Download or read book Through the Language Glass written by Guy Deutscher and published by Metropolitan Books. This book was released on 2010-08-31 with total page 317 pages. Available in PDF, EPUB and Kindle. Book excerpt: A masterpiece of linguistics scholarship, at once erudite and entertaining, confronts the thorny question of how—and whether—culture shapes language and language, culture Linguistics has long shied away from claiming any link between a language and the culture of its speakers: too much simplistic (even bigoted) chatter about the romance of Italian and the goose-stepping orderliness of German has made serious thinkers wary of the entire subject. But now, acclaimed linguist Guy Deutscher has dared to reopen the issue. Can culture influence language—and vice versa? Can different languages lead their speakers to different thoughts? Could our experience of the world depend on whether our language has a word for "blue"? Challenging the consensus that the fundaments of language are hard-wired in our genes and thus universal, Deutscher argues that the answer to all these questions is—yes. In thrilling fashion, he takes us from Homer to Darwin, from Yale to the Amazon, from how to name the rainbow to why Russian water—a "she"—becomes a "he" once you dip a tea bag into her, demonstrating that language does in fact reflect culture in ways that are anything but trivial. Audacious, delightful, and field-changing, Through the Language Glass is a classic of intellectual discovery.
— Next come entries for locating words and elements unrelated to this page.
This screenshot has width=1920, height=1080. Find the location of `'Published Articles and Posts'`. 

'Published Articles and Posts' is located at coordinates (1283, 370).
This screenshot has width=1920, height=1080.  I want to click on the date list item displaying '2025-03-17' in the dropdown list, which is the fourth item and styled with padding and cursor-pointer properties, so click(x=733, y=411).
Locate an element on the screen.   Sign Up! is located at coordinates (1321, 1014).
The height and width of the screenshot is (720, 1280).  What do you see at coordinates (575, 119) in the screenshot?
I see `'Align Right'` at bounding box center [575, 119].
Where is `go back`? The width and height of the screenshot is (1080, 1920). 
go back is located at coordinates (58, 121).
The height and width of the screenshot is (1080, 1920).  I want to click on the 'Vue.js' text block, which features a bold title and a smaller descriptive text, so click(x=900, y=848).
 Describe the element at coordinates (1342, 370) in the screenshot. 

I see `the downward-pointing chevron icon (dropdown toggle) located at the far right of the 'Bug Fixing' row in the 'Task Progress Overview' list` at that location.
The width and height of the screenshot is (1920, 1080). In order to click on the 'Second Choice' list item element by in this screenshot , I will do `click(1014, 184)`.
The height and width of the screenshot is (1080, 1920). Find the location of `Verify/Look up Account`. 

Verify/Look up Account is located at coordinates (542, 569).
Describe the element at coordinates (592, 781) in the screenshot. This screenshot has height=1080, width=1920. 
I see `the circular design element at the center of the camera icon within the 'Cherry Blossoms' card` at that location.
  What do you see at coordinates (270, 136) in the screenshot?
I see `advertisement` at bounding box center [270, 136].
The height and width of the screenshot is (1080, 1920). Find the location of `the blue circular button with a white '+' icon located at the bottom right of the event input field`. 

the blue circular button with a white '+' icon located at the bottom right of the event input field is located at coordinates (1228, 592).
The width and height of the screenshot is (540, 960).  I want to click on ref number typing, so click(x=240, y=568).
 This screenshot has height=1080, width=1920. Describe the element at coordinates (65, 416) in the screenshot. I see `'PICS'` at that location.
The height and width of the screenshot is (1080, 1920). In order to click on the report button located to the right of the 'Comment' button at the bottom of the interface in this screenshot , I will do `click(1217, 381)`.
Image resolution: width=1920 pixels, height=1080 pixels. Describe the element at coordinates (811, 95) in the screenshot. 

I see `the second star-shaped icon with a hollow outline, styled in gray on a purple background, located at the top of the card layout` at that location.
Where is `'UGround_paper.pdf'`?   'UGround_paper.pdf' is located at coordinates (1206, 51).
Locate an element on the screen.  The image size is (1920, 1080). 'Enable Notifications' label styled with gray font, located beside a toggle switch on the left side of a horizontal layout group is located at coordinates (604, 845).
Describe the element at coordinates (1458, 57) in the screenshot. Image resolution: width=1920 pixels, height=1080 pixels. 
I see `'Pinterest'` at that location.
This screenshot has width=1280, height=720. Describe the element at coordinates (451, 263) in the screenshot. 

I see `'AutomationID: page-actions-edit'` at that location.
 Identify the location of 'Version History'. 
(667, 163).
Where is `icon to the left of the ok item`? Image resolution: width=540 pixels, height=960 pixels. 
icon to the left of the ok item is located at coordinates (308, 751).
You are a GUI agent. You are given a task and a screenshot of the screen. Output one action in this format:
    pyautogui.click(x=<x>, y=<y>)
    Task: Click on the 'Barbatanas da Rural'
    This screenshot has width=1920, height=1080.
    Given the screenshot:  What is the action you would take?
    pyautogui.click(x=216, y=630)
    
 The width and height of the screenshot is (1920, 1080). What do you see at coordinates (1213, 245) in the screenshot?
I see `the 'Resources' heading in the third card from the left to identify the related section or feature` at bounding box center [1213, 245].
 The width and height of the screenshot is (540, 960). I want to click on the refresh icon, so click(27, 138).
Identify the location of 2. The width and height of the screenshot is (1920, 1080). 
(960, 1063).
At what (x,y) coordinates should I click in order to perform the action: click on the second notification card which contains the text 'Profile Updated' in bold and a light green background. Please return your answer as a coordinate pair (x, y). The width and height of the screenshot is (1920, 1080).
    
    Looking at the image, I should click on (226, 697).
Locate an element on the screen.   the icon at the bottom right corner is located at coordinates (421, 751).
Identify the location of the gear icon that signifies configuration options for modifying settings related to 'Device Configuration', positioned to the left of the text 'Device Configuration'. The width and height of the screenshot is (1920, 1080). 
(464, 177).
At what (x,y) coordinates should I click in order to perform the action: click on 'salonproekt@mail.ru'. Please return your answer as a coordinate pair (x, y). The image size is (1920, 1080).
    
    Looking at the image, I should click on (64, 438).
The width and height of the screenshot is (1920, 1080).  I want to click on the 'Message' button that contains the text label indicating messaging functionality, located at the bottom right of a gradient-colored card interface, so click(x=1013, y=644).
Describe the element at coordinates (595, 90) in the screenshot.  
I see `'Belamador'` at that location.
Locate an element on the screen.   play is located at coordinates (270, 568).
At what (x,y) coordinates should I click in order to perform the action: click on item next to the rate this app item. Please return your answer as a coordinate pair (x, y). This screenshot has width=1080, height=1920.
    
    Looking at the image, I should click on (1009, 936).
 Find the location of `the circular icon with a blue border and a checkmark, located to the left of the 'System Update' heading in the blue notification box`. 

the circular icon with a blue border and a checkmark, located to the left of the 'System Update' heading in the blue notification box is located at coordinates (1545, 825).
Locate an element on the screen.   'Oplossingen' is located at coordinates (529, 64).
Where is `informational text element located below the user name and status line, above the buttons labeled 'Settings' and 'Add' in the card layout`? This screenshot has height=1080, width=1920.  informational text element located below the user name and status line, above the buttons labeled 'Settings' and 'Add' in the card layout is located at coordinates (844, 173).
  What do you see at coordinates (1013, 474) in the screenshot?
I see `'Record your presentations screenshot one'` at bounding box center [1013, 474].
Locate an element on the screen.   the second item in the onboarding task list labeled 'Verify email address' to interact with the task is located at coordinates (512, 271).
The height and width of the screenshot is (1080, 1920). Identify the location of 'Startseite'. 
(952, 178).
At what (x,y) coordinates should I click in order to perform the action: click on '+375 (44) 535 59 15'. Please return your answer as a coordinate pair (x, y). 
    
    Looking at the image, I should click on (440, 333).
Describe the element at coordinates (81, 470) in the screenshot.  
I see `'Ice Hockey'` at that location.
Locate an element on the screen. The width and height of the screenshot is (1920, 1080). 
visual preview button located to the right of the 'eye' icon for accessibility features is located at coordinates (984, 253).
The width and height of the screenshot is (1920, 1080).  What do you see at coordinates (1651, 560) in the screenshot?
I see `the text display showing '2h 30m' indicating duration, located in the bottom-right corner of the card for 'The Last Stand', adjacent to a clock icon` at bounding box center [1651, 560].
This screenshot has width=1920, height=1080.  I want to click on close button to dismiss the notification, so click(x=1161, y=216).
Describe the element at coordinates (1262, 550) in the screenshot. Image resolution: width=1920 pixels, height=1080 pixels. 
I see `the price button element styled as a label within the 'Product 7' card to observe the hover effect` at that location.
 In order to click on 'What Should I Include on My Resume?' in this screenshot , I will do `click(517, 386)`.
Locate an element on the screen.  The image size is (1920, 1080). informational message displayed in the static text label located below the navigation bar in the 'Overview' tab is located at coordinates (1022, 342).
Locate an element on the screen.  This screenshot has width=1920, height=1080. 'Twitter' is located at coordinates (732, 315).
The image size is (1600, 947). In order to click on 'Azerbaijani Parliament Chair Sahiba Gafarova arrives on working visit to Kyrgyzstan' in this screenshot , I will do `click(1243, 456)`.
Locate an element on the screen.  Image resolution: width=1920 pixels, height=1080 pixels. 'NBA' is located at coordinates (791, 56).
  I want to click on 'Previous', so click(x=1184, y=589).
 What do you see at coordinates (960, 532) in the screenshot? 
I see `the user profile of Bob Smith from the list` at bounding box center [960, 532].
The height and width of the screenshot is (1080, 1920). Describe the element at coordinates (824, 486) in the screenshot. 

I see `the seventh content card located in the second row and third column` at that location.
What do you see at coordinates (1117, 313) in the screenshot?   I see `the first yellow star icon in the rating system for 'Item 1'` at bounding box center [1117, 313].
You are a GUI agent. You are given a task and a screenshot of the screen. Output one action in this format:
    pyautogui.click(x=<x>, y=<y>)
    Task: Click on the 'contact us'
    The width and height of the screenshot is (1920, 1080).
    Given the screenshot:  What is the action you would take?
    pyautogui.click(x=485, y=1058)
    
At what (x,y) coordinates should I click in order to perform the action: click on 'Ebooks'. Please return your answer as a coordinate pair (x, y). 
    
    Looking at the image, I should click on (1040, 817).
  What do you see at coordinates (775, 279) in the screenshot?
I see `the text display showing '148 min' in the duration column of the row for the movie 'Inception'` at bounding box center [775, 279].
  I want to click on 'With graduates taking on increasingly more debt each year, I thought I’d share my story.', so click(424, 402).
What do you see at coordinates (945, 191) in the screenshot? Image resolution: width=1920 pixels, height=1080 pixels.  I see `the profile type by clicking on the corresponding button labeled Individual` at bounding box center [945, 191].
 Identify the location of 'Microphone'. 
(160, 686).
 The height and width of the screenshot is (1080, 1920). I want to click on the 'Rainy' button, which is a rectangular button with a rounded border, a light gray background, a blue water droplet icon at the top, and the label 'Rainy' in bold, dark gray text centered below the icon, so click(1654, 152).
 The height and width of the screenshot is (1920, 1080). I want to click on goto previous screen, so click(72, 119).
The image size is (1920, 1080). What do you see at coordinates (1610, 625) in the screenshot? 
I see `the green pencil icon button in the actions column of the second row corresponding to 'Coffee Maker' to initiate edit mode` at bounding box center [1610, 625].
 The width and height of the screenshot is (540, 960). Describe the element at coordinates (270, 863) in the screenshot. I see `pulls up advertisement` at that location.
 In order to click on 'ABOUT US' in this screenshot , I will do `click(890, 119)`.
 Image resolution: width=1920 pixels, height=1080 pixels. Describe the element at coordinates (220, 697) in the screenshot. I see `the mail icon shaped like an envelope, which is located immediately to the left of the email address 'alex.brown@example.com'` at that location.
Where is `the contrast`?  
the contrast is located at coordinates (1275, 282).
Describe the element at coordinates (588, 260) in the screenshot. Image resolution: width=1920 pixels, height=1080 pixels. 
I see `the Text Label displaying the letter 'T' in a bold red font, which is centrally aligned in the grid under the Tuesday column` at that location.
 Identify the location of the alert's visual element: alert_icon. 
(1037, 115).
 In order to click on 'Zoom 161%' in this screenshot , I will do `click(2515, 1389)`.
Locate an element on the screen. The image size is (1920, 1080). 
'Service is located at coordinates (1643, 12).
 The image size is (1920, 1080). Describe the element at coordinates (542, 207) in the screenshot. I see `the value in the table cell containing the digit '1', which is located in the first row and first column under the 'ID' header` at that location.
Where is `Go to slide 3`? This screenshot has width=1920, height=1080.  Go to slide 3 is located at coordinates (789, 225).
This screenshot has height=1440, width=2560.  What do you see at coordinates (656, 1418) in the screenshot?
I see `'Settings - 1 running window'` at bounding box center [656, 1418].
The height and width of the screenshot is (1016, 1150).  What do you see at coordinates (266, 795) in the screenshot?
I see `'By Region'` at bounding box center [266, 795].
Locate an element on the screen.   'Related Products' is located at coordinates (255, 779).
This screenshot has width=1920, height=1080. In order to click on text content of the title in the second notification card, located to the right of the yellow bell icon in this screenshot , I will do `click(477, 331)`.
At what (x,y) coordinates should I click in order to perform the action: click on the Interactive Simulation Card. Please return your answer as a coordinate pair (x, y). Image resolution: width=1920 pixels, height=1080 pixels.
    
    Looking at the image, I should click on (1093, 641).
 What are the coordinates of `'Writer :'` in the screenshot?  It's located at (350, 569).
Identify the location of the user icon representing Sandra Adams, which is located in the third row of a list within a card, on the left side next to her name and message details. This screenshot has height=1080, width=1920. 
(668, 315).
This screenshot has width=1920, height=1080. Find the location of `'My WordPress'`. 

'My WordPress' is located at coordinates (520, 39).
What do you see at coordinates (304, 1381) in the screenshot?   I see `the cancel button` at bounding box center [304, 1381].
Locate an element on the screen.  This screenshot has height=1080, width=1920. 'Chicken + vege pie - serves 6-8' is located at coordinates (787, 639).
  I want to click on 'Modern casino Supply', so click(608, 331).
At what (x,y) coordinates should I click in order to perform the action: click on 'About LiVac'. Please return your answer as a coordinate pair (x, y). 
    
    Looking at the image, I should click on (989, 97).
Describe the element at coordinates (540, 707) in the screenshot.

Download or read book When Languages Die written by K. David Harrison and published by Oxford University Press. This book was released on 2008 with total page 305 pages. Available in PDF, EPUB and Kindle. Book excerpt: It is commonly agreed by linguists and anthropologists that the majority of languages spoken now around the globe will likely disappear within our lifetime. This text focuses on the question: what is lost when a language dies?